Outcast is a rewarding fantasy novel in which a writer seeks inspiration by listening to the ramblings of a confined man.
In D. J. Stoneham’s fantasy novel Outcast, an aspiring author becomes enthralled with the ravings of a patient in a mental institution, who swears he’s lived in another world.
Luke’s life is crumbling around him. His wife left him, his son despises him, and he’s on the verge of losing his job. Then, while visiting his mother, who has been transferred to a psychiatric hospital, Luke overhears a patient rambling about the fantastical world he left behind, and that he needs to get back to. The patient’s intriguing story ensnares Luke’s imagination. He decides to steal the patient’s story and write a bestseller based on it.
To bolster his material, Luke befriends the patient, Sye. He listens to Sye’s entire life story, relishing his details about a world filled with horned people, beast-human hybrids, magic, and hungry gods. Sye had a normal enough childhood in this setting, though he was steeped in unusual religious beliefs and a social structure that divided people according to their jobs and statures. Later, Sye left the safety of the castle he grew up in, undertaking a harrowing odyssey into the desolate wastelands that made up most of his world.
Luke records and transcribes this story, embellishing it with his own thoughts about Sye, the fantasy realm, and his own turbulent tale.

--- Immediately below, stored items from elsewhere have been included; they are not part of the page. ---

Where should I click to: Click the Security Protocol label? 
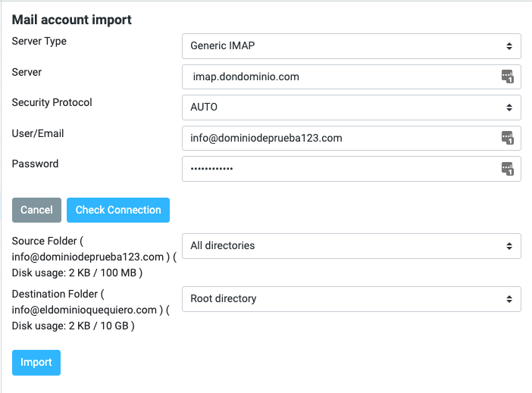(52, 102)
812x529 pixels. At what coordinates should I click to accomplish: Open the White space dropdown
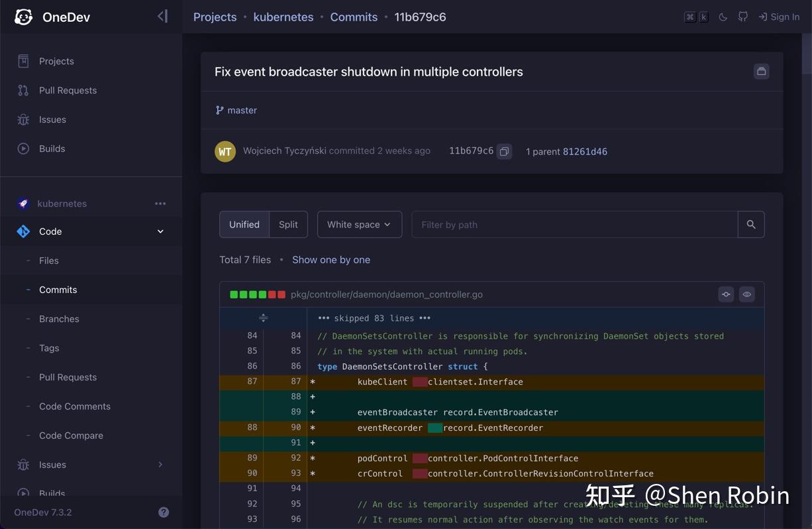pyautogui.click(x=359, y=224)
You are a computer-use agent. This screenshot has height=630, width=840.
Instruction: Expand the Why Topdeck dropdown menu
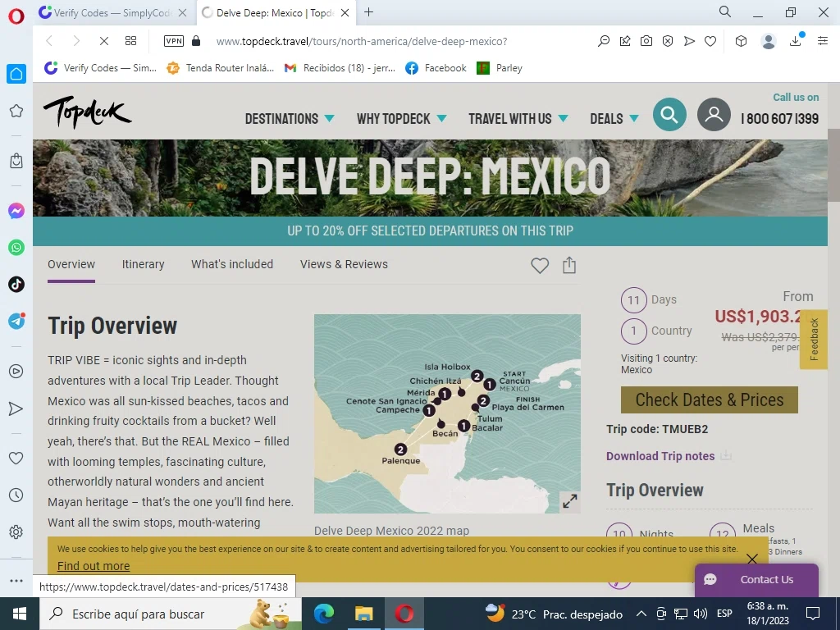coord(401,119)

Both he and Sye are well developed and flawed. Luke’s early plan to steal Sye’s story and claim it as his own unravels as he connects to Sye; he switches to self-reflection and evolves. And Sye’s depiction transforms, too: first introduced as a raving mental patient, he comes to seem a broken man who survived fantastical challenges. It’s never quite clear how much of either of the men’s stories is true, but the question holds interest.

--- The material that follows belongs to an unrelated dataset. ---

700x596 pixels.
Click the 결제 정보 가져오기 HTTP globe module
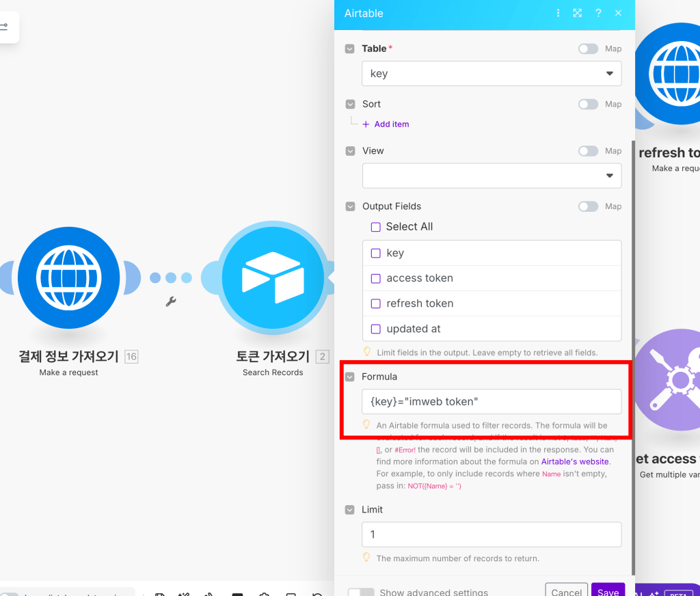tap(69, 277)
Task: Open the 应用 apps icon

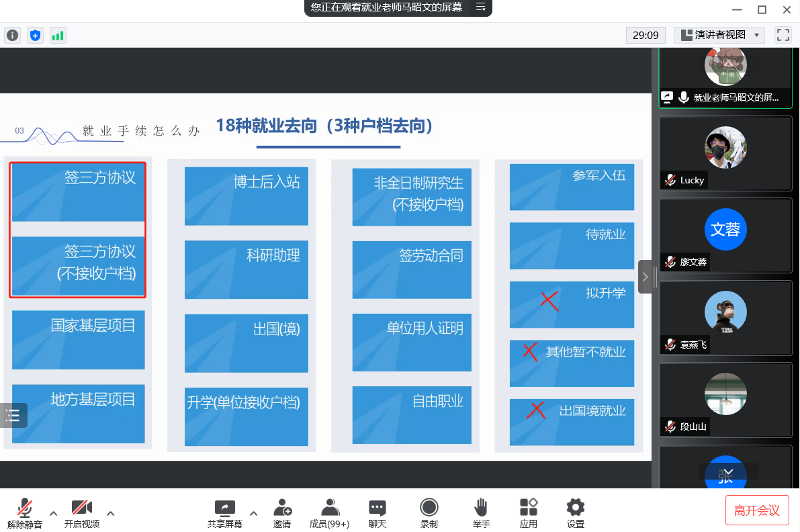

Both worlds are fleshed out in an enthralling, stylized manner, with details as of the archaic language that is used in Sye’s realm, which is contrasted with the informality of Earth’s speech. Luke’s pop culture references lead to humor, as Sye is unfamiliar with their source material. Meanwhile, Sye’s cultural touchstones and rituals are well explained and evenly shared, from the claustrophobia within the medieval-feeling castle walls to the expansive and magical world beyond them.
The novel runs long as Sye recounts much of his life story, though stopping short of his arrival on Earth and confinement to the hospital. Luke’s story is also unfinished at the end of this intriguing introductory volume. Still, Outcast is a dense but rewarding fantasy novel in which a writer seeks inspiration by listening to the ramblings of a committed man.